Anatomy of Gray is a play by Jim Leonard Jr. set in the 1880s. The play frequently breaks the fourth wall when the characters directly narrate the events in the story to the audience.

Plot synopsis 
The play starts with a prologue, in which June Muldoon explains that the town of Gray, Indiana is a very boring place. She says that the play will chronicle her story, and the first chapter is started.

The play then shifts to the funeral service of Adam Muldoon, June's late father and dedicated town farmer. After feeling immense grief at her father's loss, and seeing her mother's endless sorrow, June writes a letter to God in which she wishes for her town to receive a doctor, so that "nobody will ever die again."

Later, a massive storm, followed by a tornado, causes a man in a balloon to crash near the town. Rescued by June and the townspeople, he is revealed to be a doctor named Galen P. Gray, a fact which June is immensely excited by.

## TASK DETAILS
Pick up the synopsis of Anatomy of Gray after its final sentence and continue it in the same style.

## SOURCE INFORMATION
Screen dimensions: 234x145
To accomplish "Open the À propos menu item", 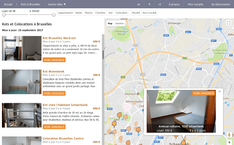I will [174, 4].
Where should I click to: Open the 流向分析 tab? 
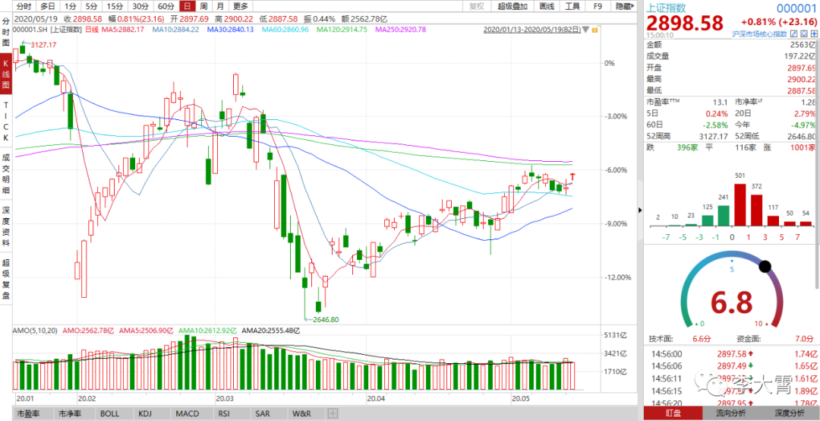(731, 413)
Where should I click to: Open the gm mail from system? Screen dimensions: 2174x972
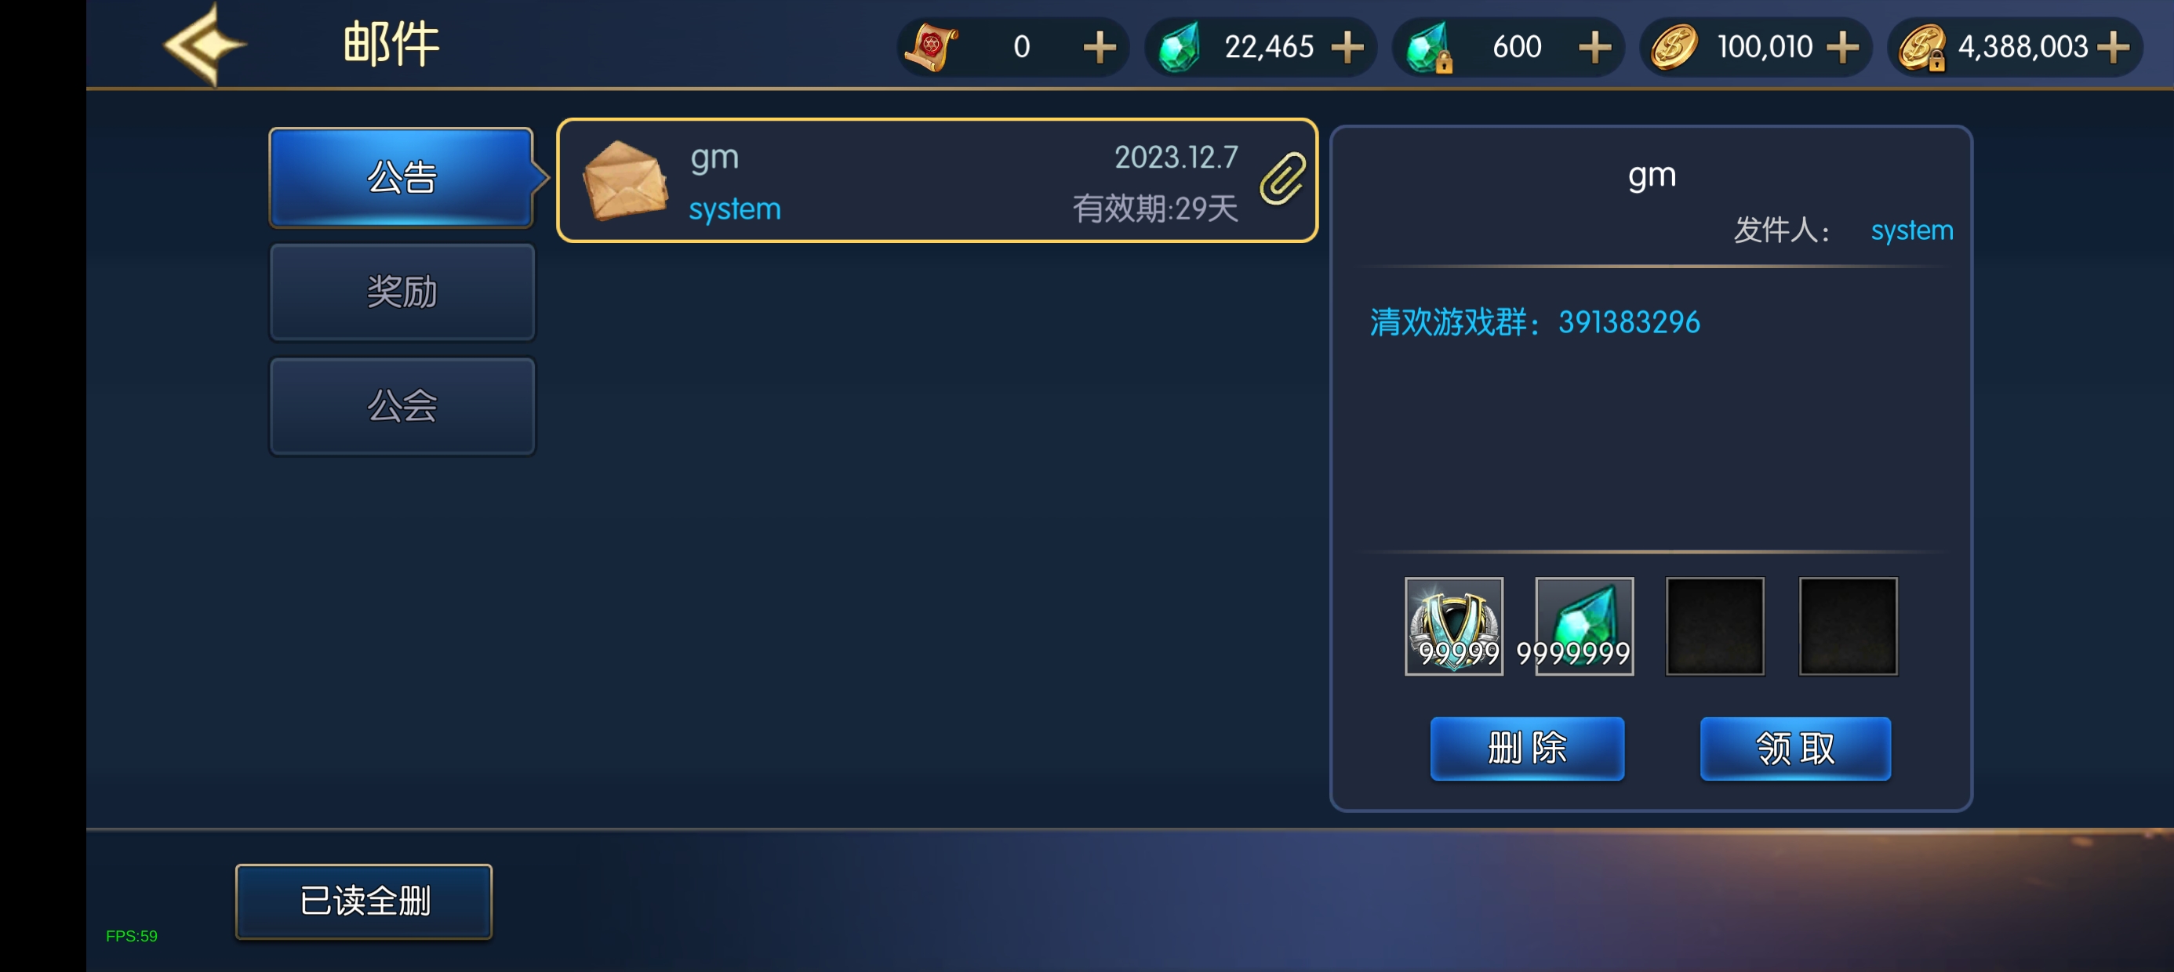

## RESPONSE AREA
The townspeople, now with a relatively qualified doctor, start seeing him for all of their ailments. Despite Gray's ironic aversion to blood, he is quite helpful to the townspeople. Many of the largely uneducated citizens of Gray both look up to and misunderstand the doctor, creating many humorous situations. The doctor issues several diagnoses of their ailments and the townspeople are astounded by the doctor's intellect. June develops a crush on Gray and takes it upon herself to be his personal assistant. In the meantime, Gray falls in love with Rebekah Muldoon, June's mother, who is revealed to be pregnant with her late husband's daughter. Rebekah begs Gray for an abortion, but he refuses, liking her and her child too much to be able to bring himself to do it.

Gray begins to notice strange marks on certain townspeople, and soon those who are "marked" start becoming ill and even dying. Blaming the doctor for the appearance of the plague, Pastor Wingfield and a mob of other citizens attempt to chase Gray out of the town, but are stopped by June and the fact that the Pastor is suffering severely from kidney stones. Under the doctor's instruction, June manages to operate on the Pastor and save his life, causing the townspeople to soften up to the doctor.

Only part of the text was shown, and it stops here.